Some fans are unhappy with the course the Red Sox find themselves on, decrying Ben Cherington and the front office for taking half-measures when major additions are needed. Have we forgotten the lessons of just two years past?

Jared Wickerham

For those who are not confident in Ben Cherington, you are not alone.

There are plenty out there who view any move by the current front office with a healthy dose of skepticism. After all, it was just one year ago that Cherington embarked on an ambitious experiment that ended in disaster. Josh Reddick for Andrew Bailey, Daniel Bard to the rotation--they're words that should haunt any Red Sox fan who followed the three players in question last year.

Consider that before Ben Cherington the last general manager to preside over a Red Sox team with a record as poor as 69-93 was one Mike Higgins in 1965. The next year the Sox had a new GM, and the year after that was, of course, the Impossible Dream season. Generally speaking, if you end with a winning percentage as low as Cherington, with a move as disastrous as the Reddick deal on your CV, you're not long for the team.

Well, for all that that deal was awful, it's not on the merits of 2012 that Ben Cherington should be judged. We've been over this before here, but for those who either were not here for that or do not recall, to make a long story short Cherington's back was against the wall. He was gifted a clubhouse in collapse and no money to work with and told to fill out a rotation two men short . He took a gamble, and while it didn't pay off, it was hardly a fair situation to begin with.

So then what about 2013? For those of you who are dissatisfied with the progression of this offseason so far--Victorino, Ross, Uehara, Dempster, and maybe Mike Napoli being the returns from the massive $270 million (give or take) unloading of contracts that took place during the season, I beg patience. Not because I am a Cherington devotee--aside from the aforementioned unloading, he certainly hasn't had the results to earn any loyalty--but in the spirit of fairness to a man who hasn't had a chance, and in the acknowledgement of the sacrifice we as a fanbase committed to when a majority of us supported the tabula rasa the team seized back in August.

-*-

Continue the piece on Ben Cherington and the Red Sox front office from its last sentence.

Data:
-*-

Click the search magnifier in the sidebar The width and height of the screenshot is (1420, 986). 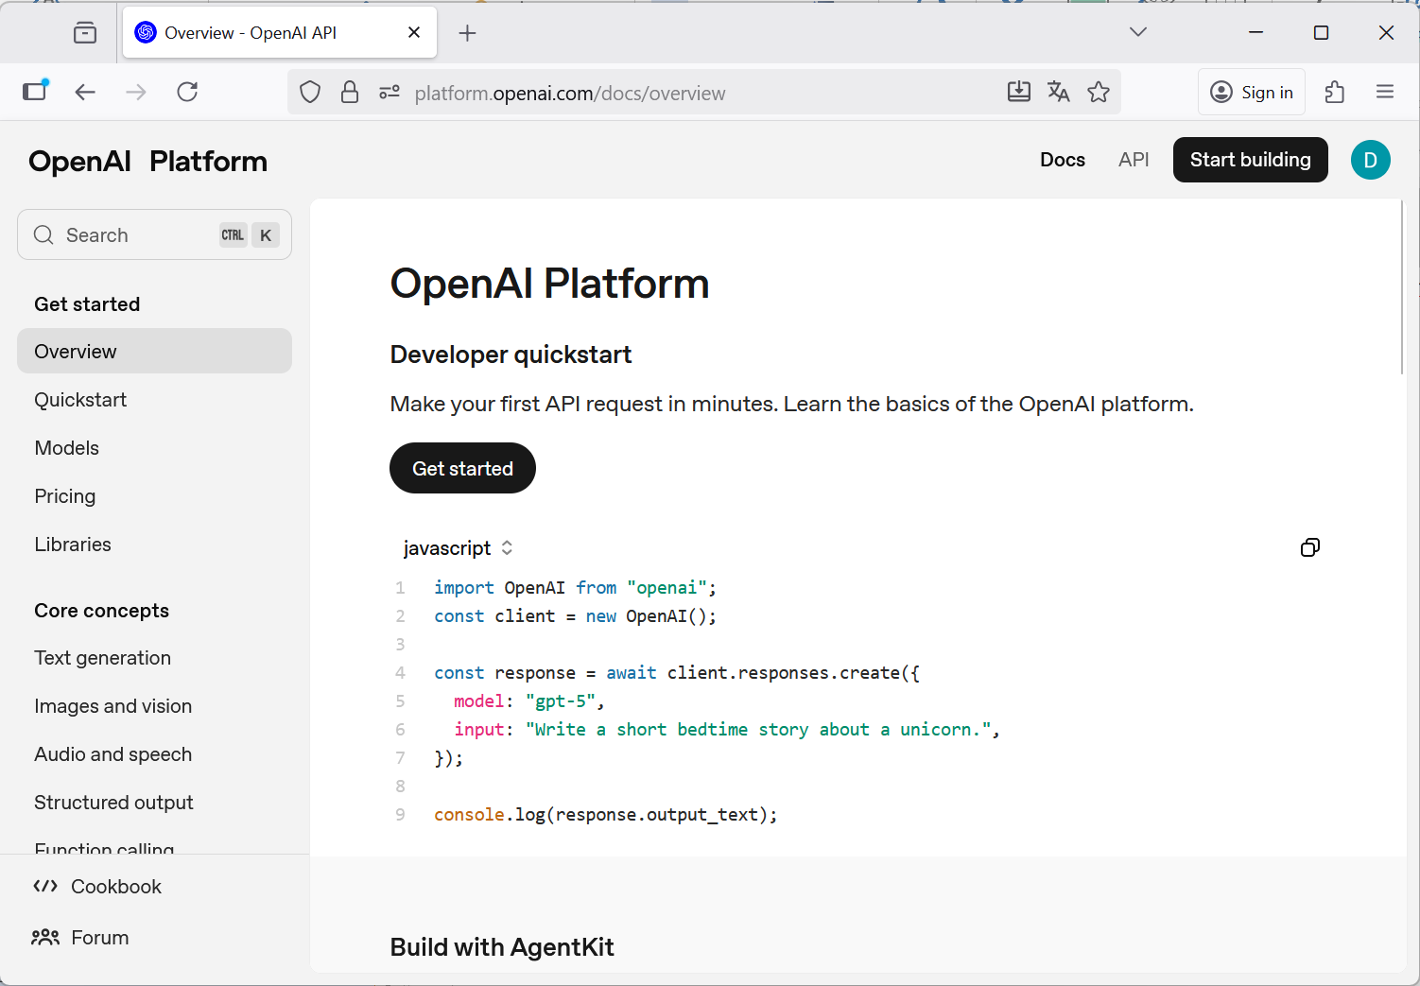tap(43, 234)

-*-

Right answer:
After all, when the Sox shook hands with the Dodgers, there was an understanding that 2013 was not going to be the best year--not if the Sox were going to take full advantage of the opportunity presented them to return to their old heights. In order to avoid digging themselves back into the same hole we were so desperate to escape this year, we knew that the Sox could not afford to be the same big players they had been in December of 2010. If Adrian Gonzalez and Carl Crawford were risky enough to sink the Sox, imagine them with Zack Greinke and his anxiety problems or Josh Hamilton and his off-field issues.

The middle ground, meanwhile, wasn't really an option for Cherington and co. Unfortunately, this is not the best free agent market of all time. There were a couple of really excellent players at the top (albeit with their major aforementioned issues), a pair of second-tier options who, thanks to the limited nature of the market, are entirely likely to be overpaid (and Sanchez' 5/$75 deal certainly seems to be around that given that he's more a 3.80-4.00 ERA guy than anything else), and a bunch of other options.

Now, those of you who are particularly disgruntled with the progress of this offseason to date will say that those options--the Napolis, Victorinos, and Dempsters of the world--are unacceptable. They are not the guys who will bring the Sox back to their former heights, and will put payoff risk in contention.

Well, yeah, we kind of knew that. This season isn't going to be a lock. It never was. The only situation where it would be one is when they signed up Zack Greinke and Josh Hamilton and even then there's the shadow of 2011 reminding us that nothing is a sure thing, especially given the not insignificant risks each of those players carries.

The key is that this isn't a 2013 plan. And to judge Ben Cherington and co. on 2013 alone would be a mistake, because they're not playing the 2013 game. It frankly feels like something that shouldn't need to be said, but the Red Sox are currently not building towards competing this year or the next, but towards competing for a decade at a time, or until the league closes its doors if they manage to avoid draft busts and the like.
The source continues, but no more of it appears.